Everything from the line containing "Title (115, 236)" through the line containing "Contact Us (330, 445)" in the listing below should be copied exactly, and nothing more.

-------- DATA FOR THIS EXERCISE

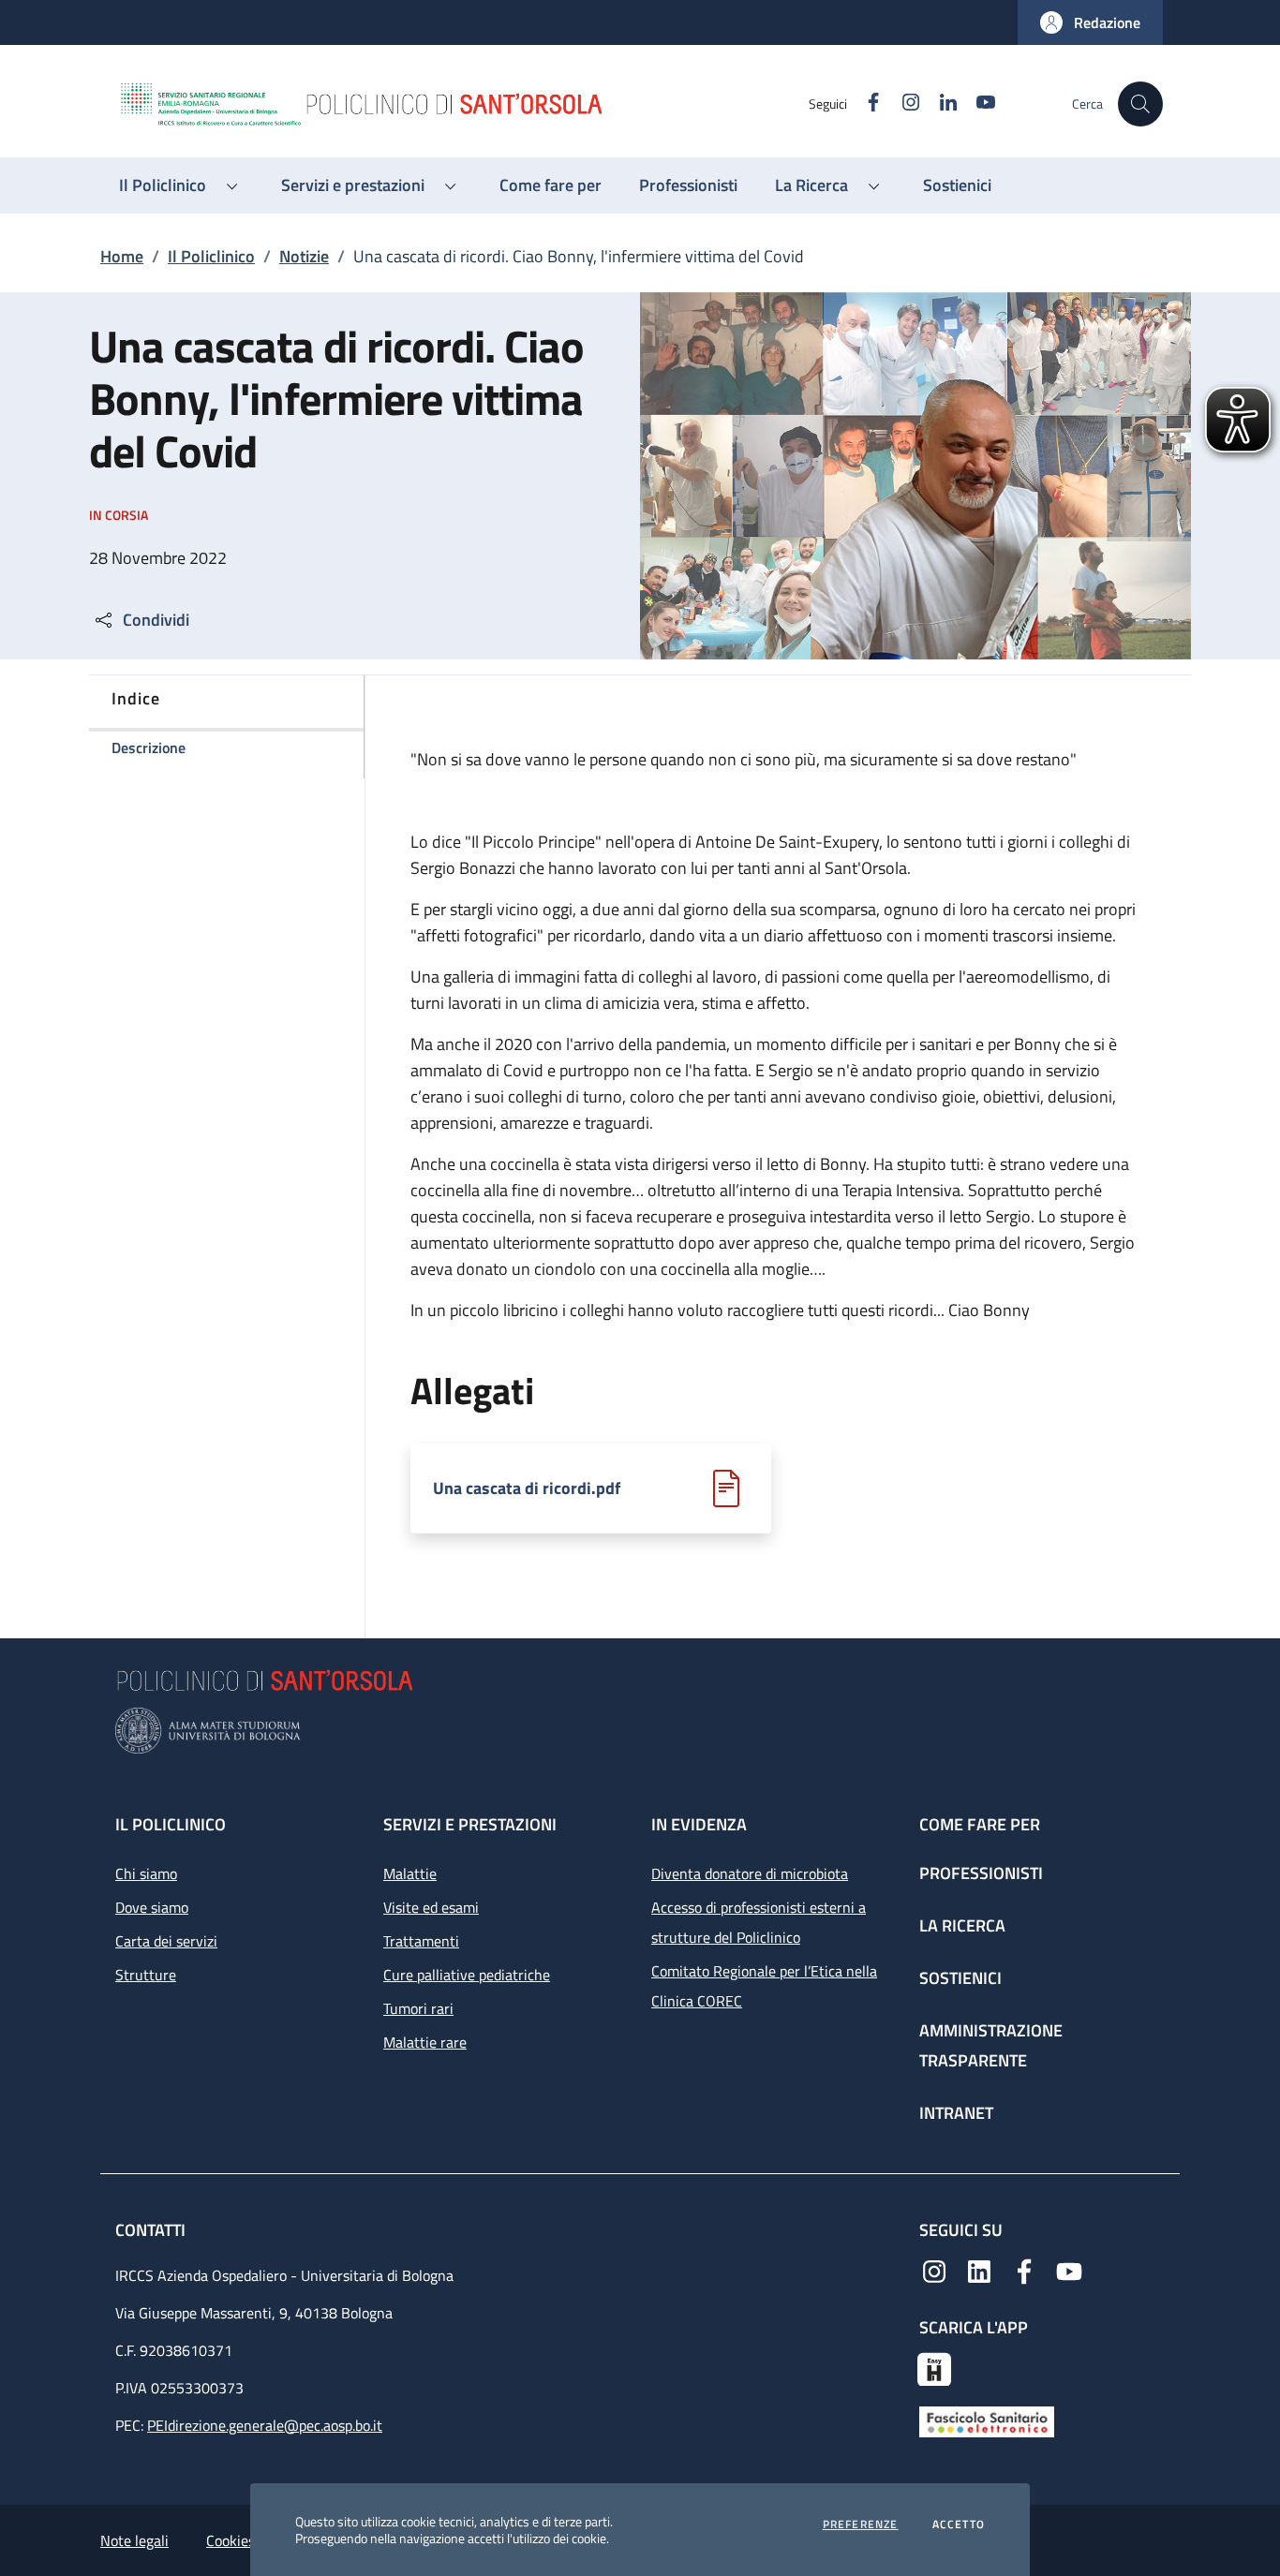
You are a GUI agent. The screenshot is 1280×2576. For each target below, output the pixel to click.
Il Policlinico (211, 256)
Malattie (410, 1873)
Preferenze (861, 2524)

----------------
-------- DATA FOR THIS EXERCISE

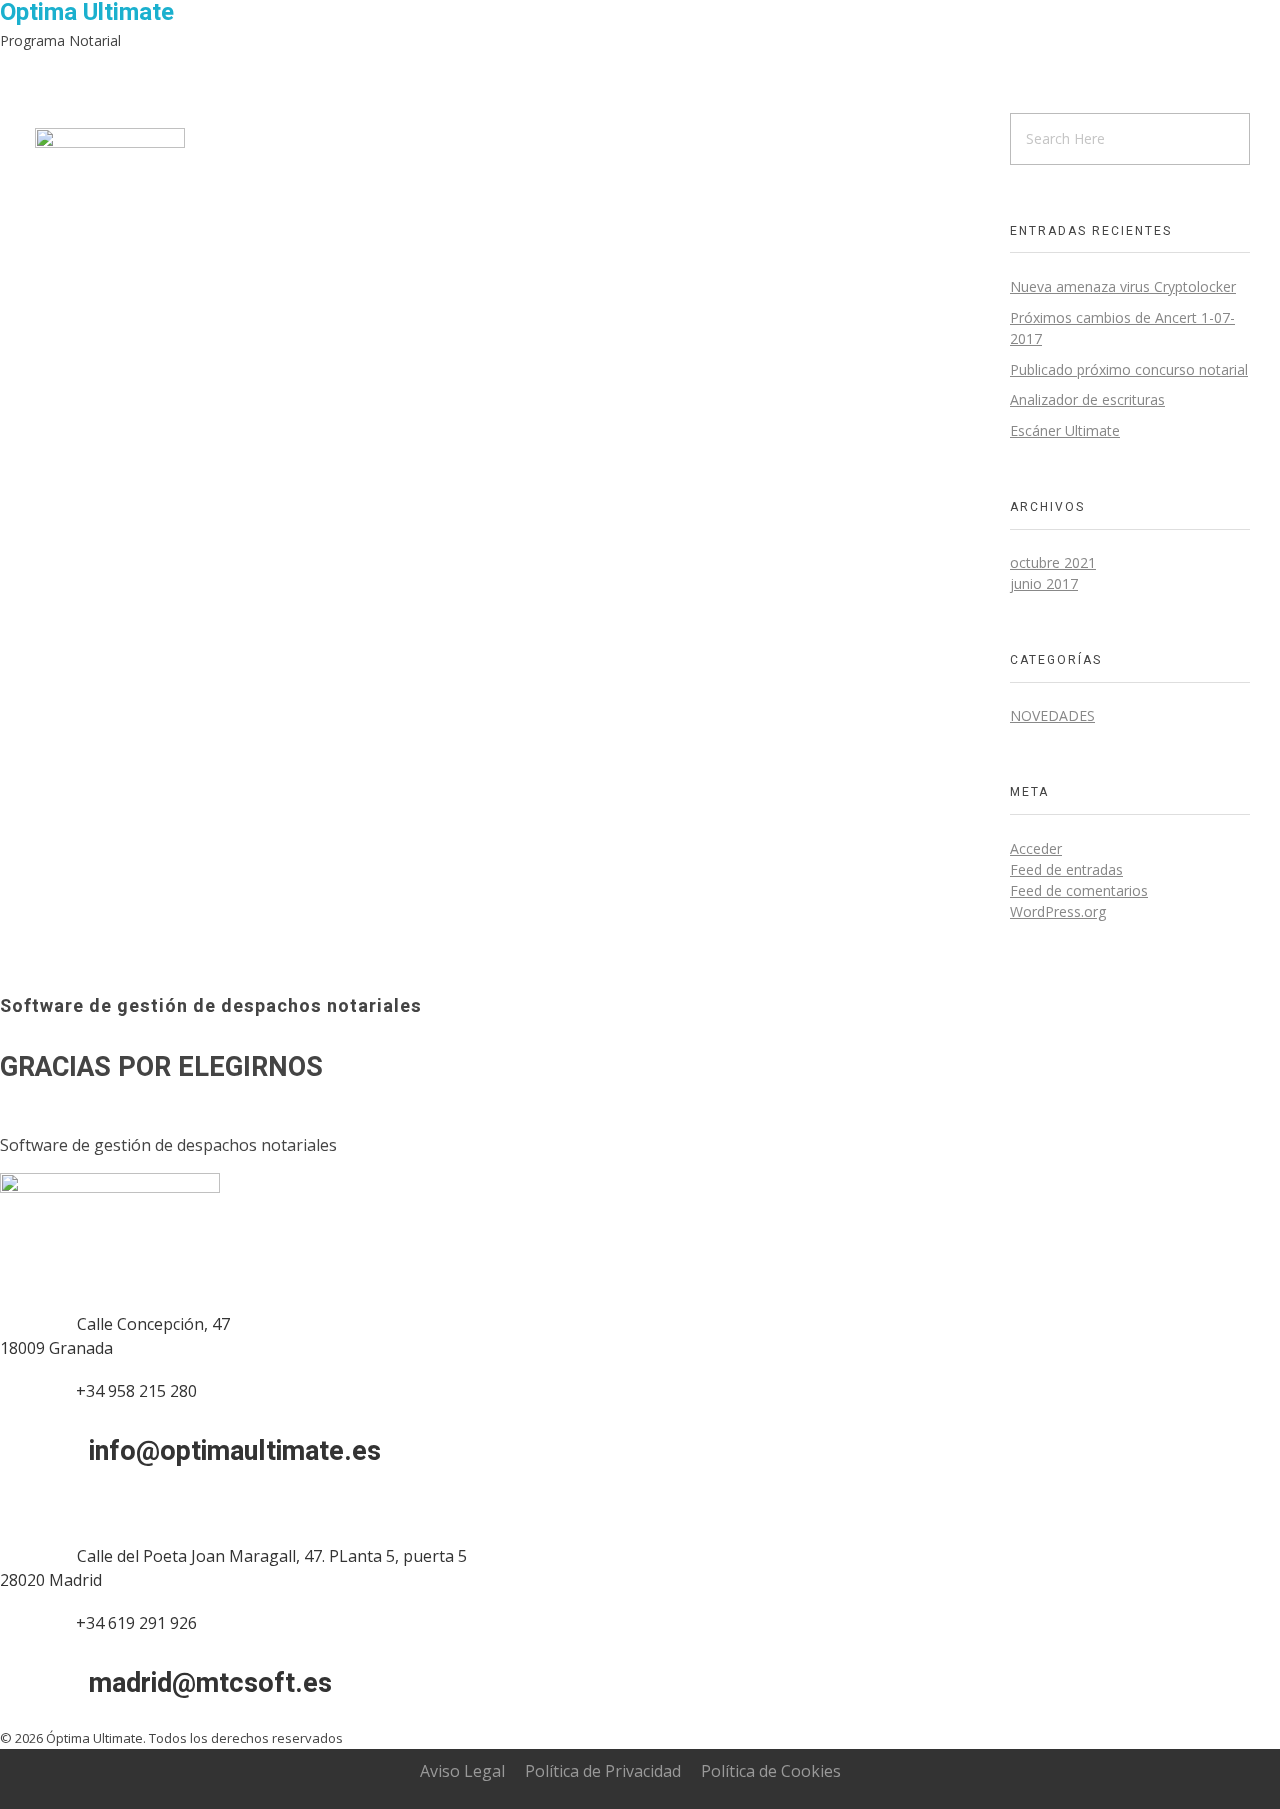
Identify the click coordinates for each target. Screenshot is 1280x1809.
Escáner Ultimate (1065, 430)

----------------
-------- DATA FOR THIS EXERCISE

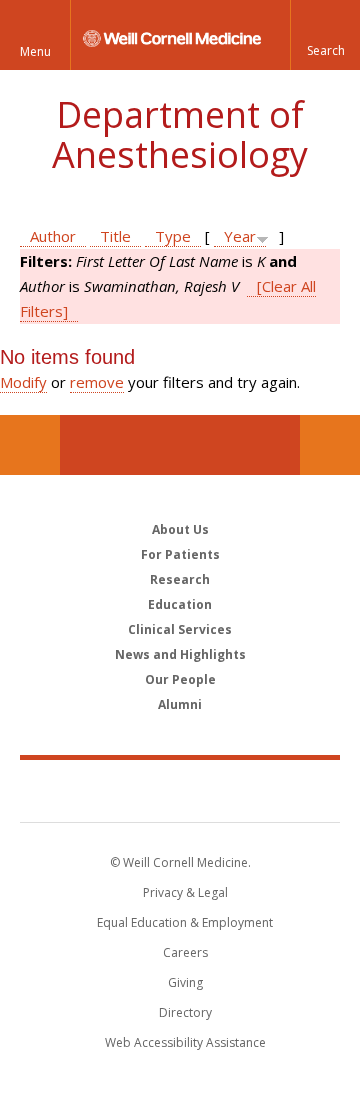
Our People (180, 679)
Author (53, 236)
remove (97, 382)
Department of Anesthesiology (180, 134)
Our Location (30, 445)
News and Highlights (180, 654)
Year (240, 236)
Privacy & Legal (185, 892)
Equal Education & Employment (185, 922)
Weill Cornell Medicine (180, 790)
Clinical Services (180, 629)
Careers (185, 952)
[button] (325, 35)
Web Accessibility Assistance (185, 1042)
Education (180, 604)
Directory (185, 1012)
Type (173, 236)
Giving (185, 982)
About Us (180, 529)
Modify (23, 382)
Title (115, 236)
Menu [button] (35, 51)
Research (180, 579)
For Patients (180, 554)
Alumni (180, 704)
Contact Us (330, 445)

----------------

(ANSWER):
Title (115, 236)
Menu [button] (35, 51)
Research (180, 579)
For Patients (180, 554)
Alumni (180, 704)
Contact Us (330, 445)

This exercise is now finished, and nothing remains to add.